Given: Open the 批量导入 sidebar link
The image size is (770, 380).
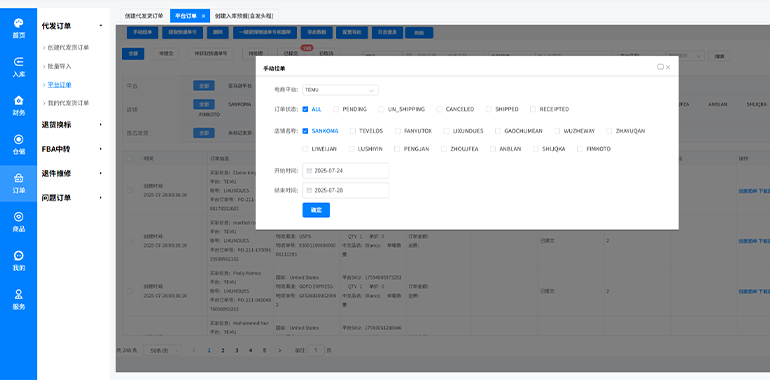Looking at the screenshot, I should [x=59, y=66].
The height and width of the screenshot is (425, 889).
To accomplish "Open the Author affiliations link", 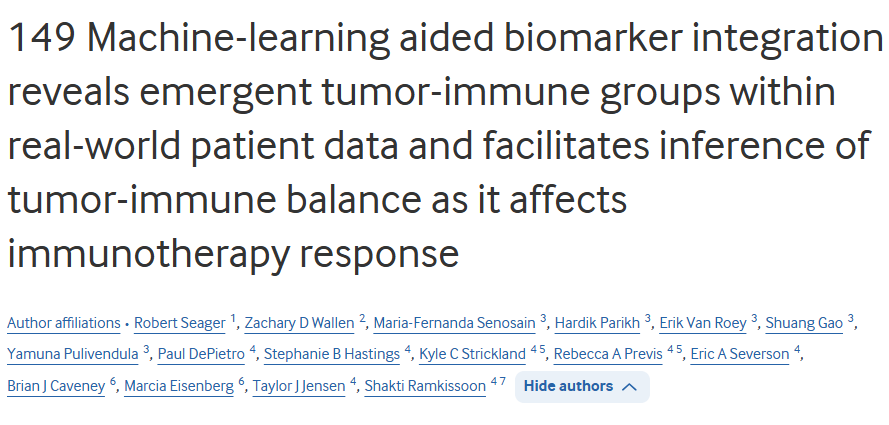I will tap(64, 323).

--

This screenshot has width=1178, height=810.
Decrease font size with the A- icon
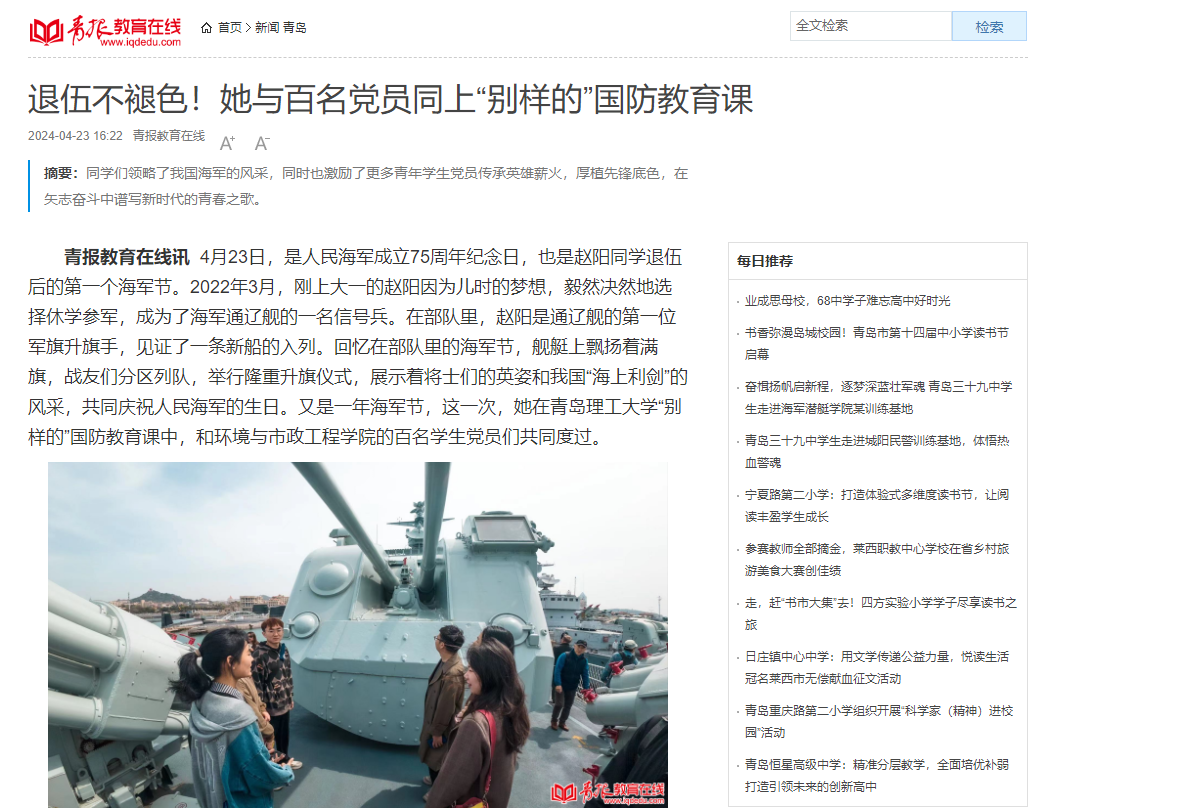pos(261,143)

__REQUIRED WORK__
Review the entries above and return every line where "height" appears.

__WRITTEN RESPONSE__
The height and width of the screenshot is (425, 889).
This screenshot has width=1178, height=810.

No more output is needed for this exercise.